■ **What the task requires**
Apart from the pictures, write out all the records exactly.

■ **Data provided**
################

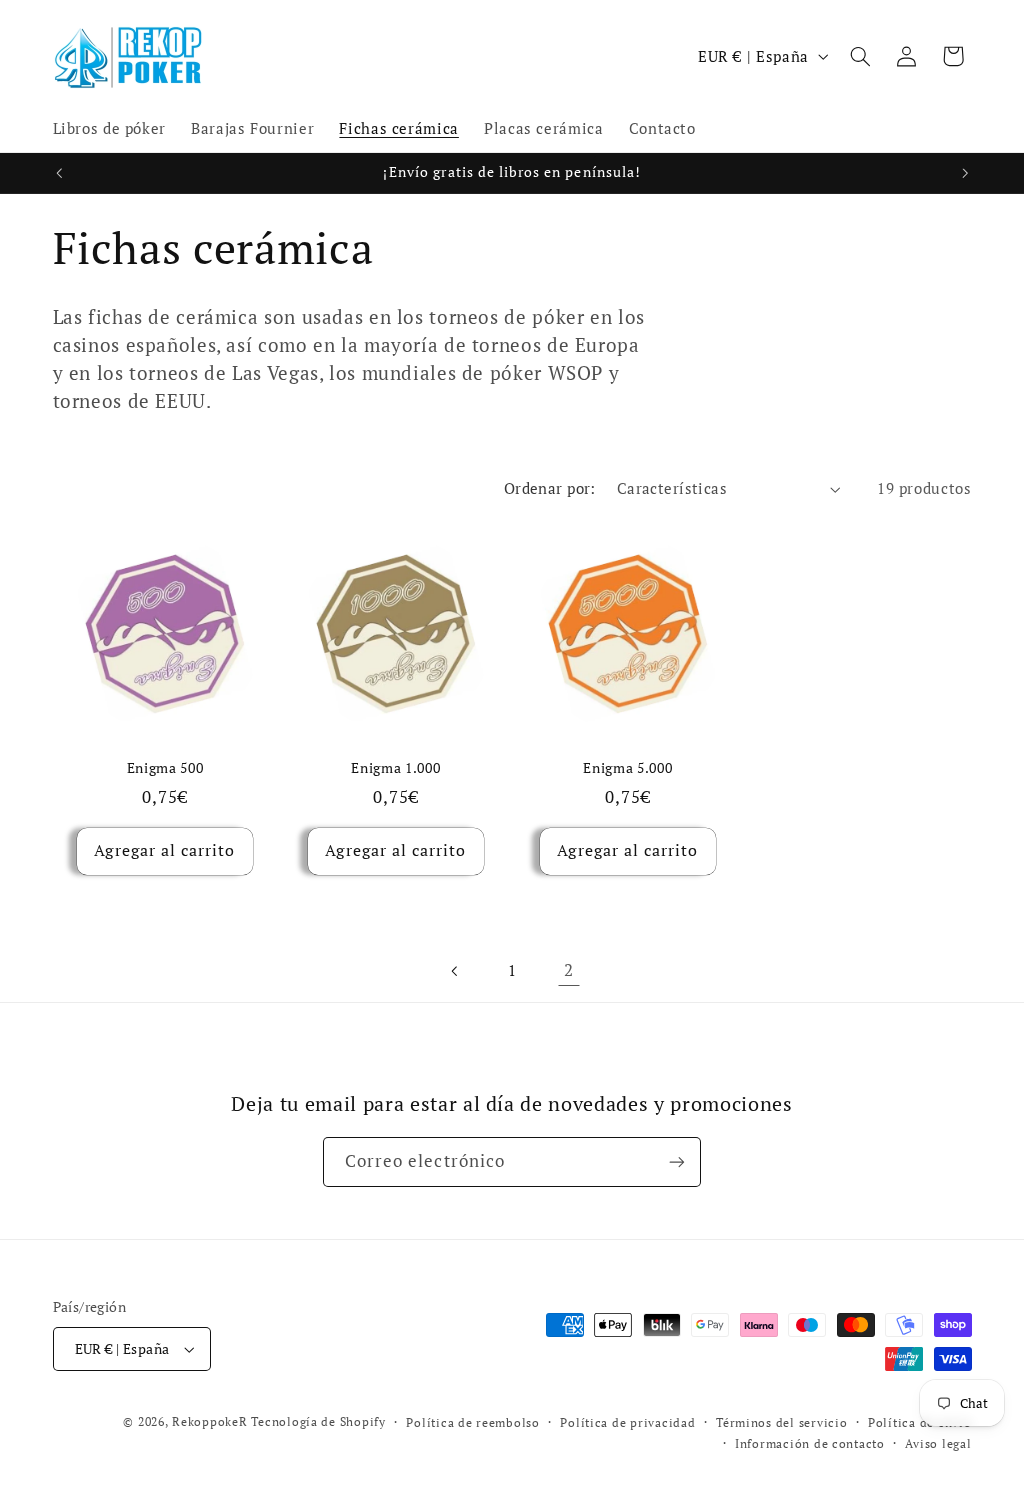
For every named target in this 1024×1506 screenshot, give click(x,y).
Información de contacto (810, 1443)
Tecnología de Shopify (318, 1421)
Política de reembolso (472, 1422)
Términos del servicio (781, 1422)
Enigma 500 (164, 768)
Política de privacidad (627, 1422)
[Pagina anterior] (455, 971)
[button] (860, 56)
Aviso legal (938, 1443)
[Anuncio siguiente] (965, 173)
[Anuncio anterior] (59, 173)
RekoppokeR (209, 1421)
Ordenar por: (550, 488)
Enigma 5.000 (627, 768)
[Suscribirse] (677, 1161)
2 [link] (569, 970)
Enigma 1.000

################

■ **Written reply**
For every named target in this 1024×1506 screenshot, give click(x,y).
Información de contacto (810, 1443)
Tecnología de Shopify (318, 1421)
Política de reembolso (472, 1422)
Términos del servicio (781, 1422)
Enigma 500 (164, 768)
Política de privacidad (627, 1422)
[Pagina anterior] (455, 971)
[button] (860, 56)
Aviso legal (938, 1443)
[Anuncio siguiente] (965, 173)
[Anuncio anterior] (59, 173)
RekoppokeR (209, 1421)
Ordenar por: (550, 488)
Enigma 5.000 (627, 768)
[Suscribirse] (677, 1161)
2 [link] (569, 970)
Enigma 1.000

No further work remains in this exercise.